Let's consider what we hope that this model learns: we want it to learn "similar representations (vectors)" for a given image and the caption describing it. Meaning that either we give it an image or the text describing it, we want it to produce same 256 sized vectors for both.

Check the cell below this code block for the continue of the explanations

class CLIPModel(nn.Module):
    def __init__(
        self,
        temperature=CFG.temperature,
        image_embedding=CFG.image_embedding,
        text_embedding=CFG.text_embedding,
    ):
        super().__init__()
        self.image_encoder = ImageEncoder()
        self.text_encoder = TextEncoder()
        self.image_projection = ProjectionHead(embedding_dim=image_embedding)
        self.text_projection = ProjectionHead(embedding_dim=text_embedding)
        self.temperature = temperature

    def forward(self, batch):
        # Getting Image and Text Features
        image_features = self.image_encoder(batch["image"])
        text_features = self.text_encoder(
            input_ids=batch["input_ids"], attention_mask=batch["attention_mask"]
        )
        # Getting Image and Text Embeddings (with same dimension)
        image_embeddings = self.image_projection(image_features)
        text_embeddings = self.text_projection(text_features)

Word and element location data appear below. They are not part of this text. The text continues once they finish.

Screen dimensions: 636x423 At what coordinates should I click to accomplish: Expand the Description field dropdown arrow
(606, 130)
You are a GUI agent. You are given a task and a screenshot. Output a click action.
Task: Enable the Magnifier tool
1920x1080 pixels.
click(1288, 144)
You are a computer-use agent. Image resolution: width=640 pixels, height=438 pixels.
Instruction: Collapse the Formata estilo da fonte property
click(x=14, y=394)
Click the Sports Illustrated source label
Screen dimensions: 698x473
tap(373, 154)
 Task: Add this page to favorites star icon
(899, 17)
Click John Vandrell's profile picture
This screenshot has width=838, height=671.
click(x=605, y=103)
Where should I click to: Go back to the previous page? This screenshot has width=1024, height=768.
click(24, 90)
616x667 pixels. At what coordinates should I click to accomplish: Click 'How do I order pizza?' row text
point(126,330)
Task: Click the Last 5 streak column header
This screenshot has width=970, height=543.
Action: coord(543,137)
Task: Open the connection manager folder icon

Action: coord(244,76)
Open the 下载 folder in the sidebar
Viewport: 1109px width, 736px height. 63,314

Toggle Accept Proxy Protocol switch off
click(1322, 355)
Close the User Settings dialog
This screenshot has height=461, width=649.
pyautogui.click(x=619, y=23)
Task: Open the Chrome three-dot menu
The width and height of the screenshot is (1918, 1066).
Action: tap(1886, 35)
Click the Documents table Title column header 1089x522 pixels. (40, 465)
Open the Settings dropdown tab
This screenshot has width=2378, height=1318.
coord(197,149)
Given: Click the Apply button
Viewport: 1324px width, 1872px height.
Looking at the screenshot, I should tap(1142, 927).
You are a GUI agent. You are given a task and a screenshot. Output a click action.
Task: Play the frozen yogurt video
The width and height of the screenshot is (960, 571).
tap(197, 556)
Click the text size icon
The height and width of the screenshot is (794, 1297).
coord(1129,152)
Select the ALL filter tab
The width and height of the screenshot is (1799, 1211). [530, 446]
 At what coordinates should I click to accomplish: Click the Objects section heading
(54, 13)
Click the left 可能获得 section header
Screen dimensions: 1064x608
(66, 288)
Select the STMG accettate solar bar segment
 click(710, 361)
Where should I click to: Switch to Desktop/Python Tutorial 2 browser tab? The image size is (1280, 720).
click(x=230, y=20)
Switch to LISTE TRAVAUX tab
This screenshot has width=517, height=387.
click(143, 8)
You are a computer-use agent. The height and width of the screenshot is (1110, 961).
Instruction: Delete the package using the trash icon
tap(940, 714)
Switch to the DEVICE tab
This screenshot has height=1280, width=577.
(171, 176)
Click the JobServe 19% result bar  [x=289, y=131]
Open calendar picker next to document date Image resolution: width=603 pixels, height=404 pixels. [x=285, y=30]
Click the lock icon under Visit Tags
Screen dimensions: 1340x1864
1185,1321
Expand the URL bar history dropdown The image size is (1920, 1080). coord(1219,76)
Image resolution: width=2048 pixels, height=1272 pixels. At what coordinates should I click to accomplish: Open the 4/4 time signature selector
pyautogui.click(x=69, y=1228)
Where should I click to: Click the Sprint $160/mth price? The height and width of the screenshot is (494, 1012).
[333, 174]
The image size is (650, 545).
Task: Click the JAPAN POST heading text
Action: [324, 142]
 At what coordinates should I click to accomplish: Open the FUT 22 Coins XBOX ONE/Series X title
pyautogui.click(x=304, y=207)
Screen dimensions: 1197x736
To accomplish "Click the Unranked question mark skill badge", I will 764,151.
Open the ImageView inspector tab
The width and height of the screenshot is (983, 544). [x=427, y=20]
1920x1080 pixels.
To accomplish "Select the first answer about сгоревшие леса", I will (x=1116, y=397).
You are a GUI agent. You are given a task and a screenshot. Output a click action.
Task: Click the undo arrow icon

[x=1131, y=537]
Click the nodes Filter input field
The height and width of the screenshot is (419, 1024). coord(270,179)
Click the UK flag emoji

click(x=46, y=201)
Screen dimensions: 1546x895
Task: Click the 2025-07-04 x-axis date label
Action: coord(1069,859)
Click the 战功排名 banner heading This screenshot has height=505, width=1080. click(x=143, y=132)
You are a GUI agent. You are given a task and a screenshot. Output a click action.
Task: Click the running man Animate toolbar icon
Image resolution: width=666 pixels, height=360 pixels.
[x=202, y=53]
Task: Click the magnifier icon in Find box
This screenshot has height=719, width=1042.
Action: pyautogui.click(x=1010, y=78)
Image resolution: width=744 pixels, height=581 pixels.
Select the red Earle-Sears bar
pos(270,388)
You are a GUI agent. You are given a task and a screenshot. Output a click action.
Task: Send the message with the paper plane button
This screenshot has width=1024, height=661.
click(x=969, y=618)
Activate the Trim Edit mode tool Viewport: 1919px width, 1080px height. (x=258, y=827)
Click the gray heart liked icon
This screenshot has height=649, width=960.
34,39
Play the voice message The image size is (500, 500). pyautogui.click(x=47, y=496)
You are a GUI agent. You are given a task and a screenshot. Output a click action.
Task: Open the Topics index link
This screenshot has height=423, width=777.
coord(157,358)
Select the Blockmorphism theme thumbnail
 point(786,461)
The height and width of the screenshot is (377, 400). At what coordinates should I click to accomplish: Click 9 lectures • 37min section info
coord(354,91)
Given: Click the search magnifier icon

        # Calculating the Loss
        logits = (text_embeddings @ image_embeddings.T) / self.temperature
        images_similarity = image_embeddings @ image_embeddings.T
        texts_similarity = text_embeddings @ text_embeddings.T
        targets = F.softmax(
            (images_similarity + texts_similarity) / 2 * self.temperature, dim=-1
        )
        texts_loss = cross_entropy(logits, targets, reduction='none')
        images_loss = cross_entropy(logits.T, targets.T, reduction='none')
        loss =  (images_loss + texts_loss) / 2.0 # shape: (batch_size)
        return loss.mean()


def cross_entropy(preds, targets, reduction='none'):
    log_softmax = nn.LogSoftmax(dim=-1)
    loss = (-targets * log_softmax(preds)).sum(1)
    if reduction == "none":
        return loss
    elif reduction == "mean":
        return loss.mean()

So, in the best case scenario, text_embeddings and image_embedding matricies should be the same because they are describing similar things. Let's think now: if this happens, what would the logits matrix be like? Let's see with a simple example!

# A simple Example

batch_size = 4
dim = 256
embeddings = torch.randn(batch_size, dim)
out = embeddings @ embeddings.T
print(F.softmax(out, dim=-1))

So logits, in the best case, will be a matrix that if we take its softmax, will have 1.0s in the diagonal (An identity matrix to call it with fancy words!). As the loss function's job is to make model's predictions similar to targets (at least in most cases!), we want such a matrix as our target. That's the reason why we are calculating images_similarity and texts_similarity matrices in the code block above.

Now that we've got our targets matrix, we will use simple cross entropy to calculate the actual loss. I've written the full matrix form of cross entropy as a function which you can see in the bottom of the code block. Okay! We are done! Wasn't it simple?! Alright, you can ignore the next paragraph but if you are curious, there is an important note in that.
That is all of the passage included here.